───── Record extracts
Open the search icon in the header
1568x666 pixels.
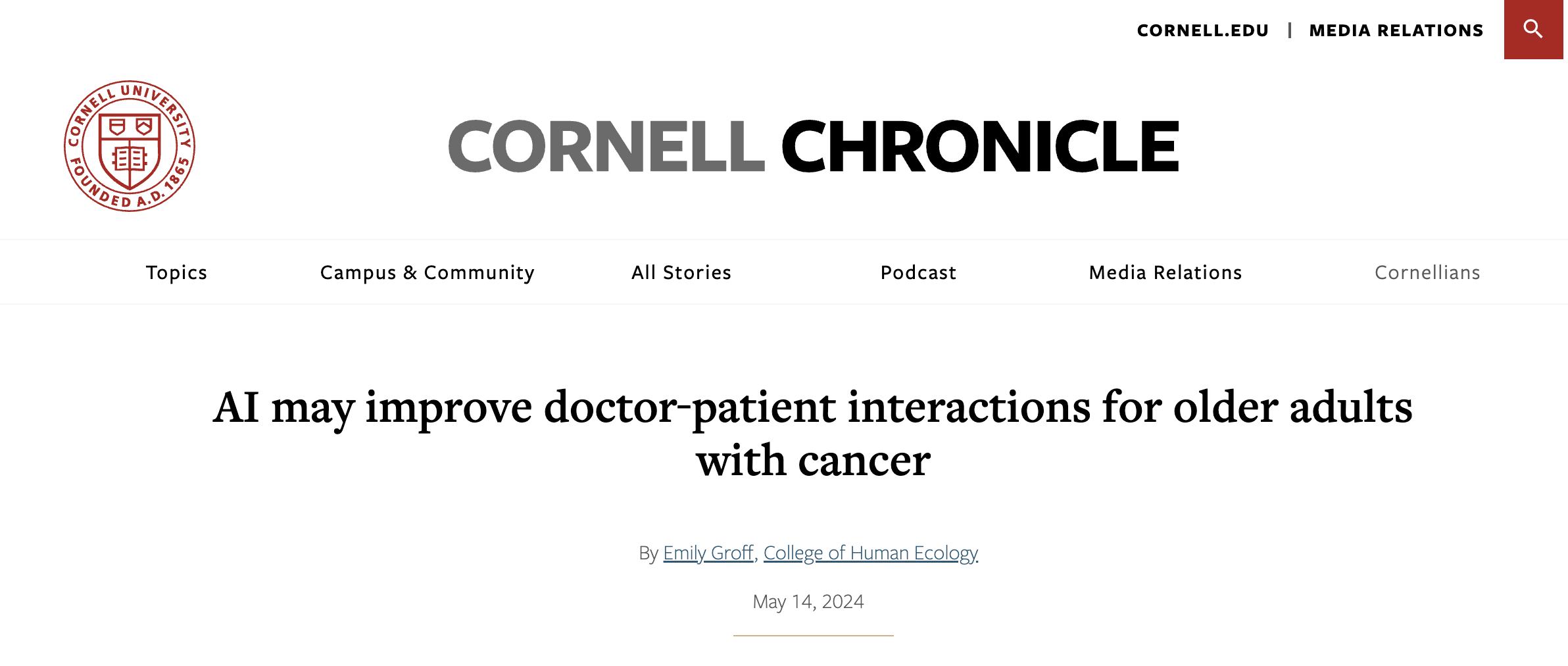click(1532, 30)
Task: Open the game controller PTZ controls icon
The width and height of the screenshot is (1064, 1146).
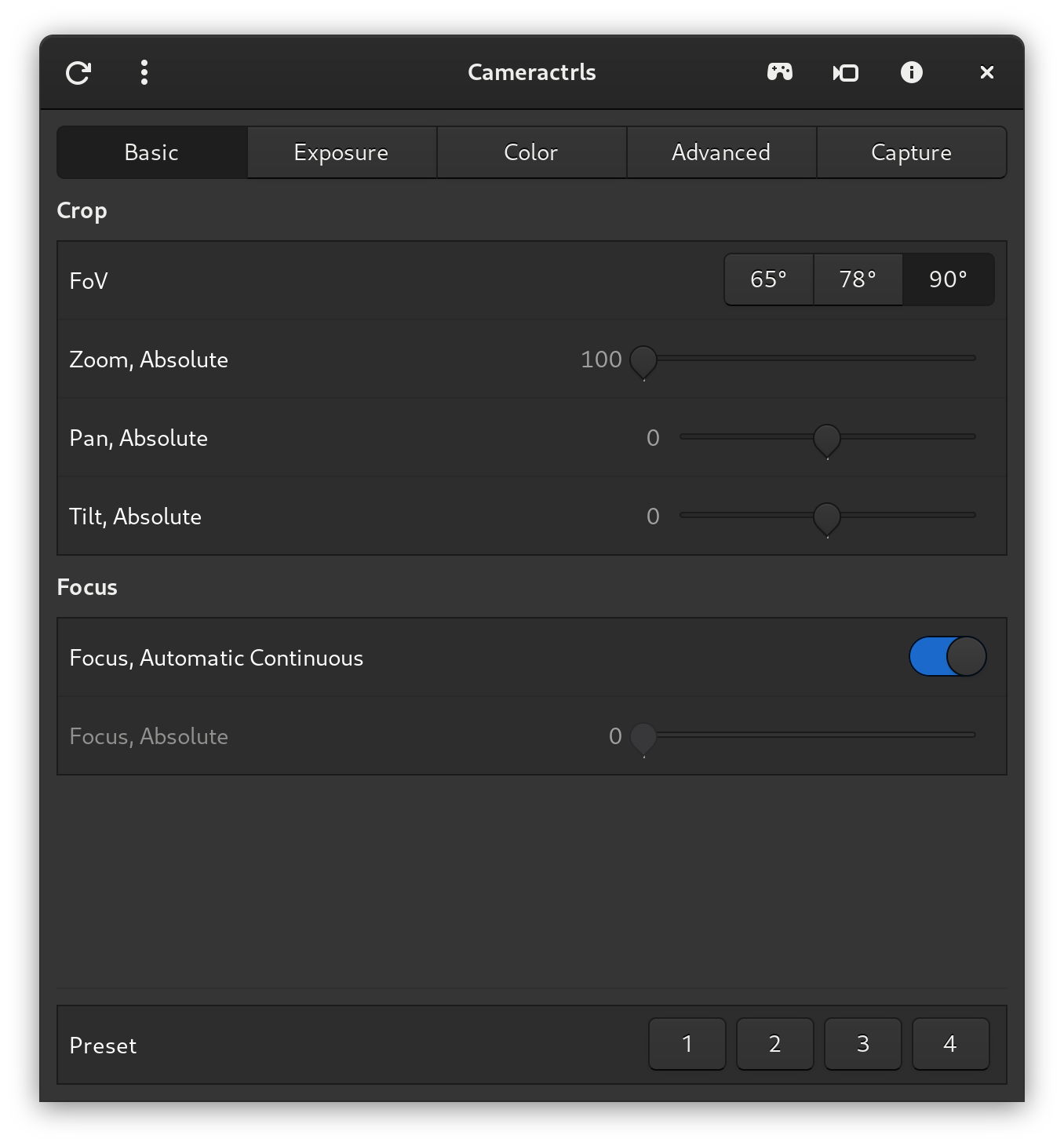Action: (779, 73)
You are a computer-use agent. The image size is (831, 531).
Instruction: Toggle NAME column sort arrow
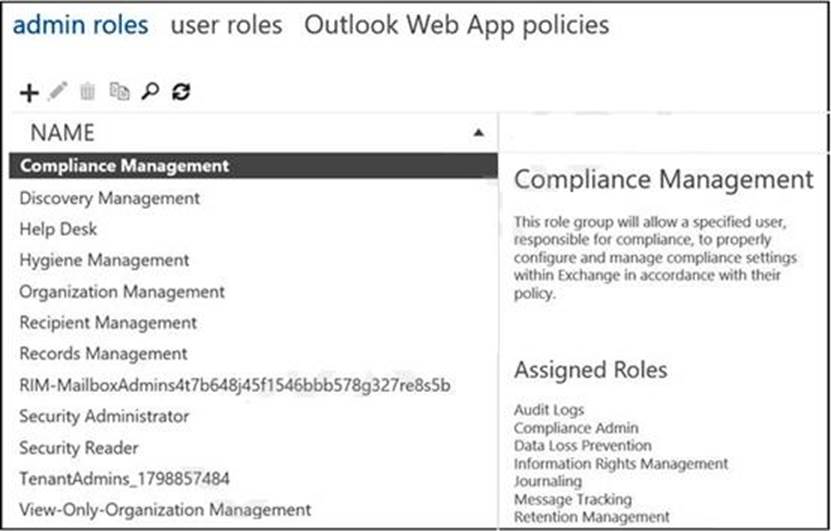tap(479, 132)
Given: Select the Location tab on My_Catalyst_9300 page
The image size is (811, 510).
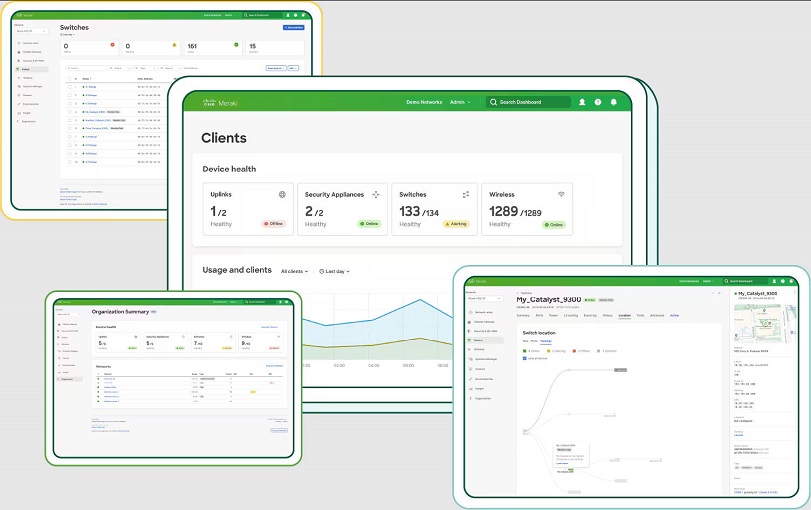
──────────
Brief – Write out again the lines from the one with "Instruction: Toggle NAME column sort arrow" through the end of the records exactly, without any of the pictures.

Your solution –
Instruction: Toggle NAME column sort arrow
tap(479, 132)
Given: Select the Location tab on My_Catalyst_9300 page
The image size is (811, 510).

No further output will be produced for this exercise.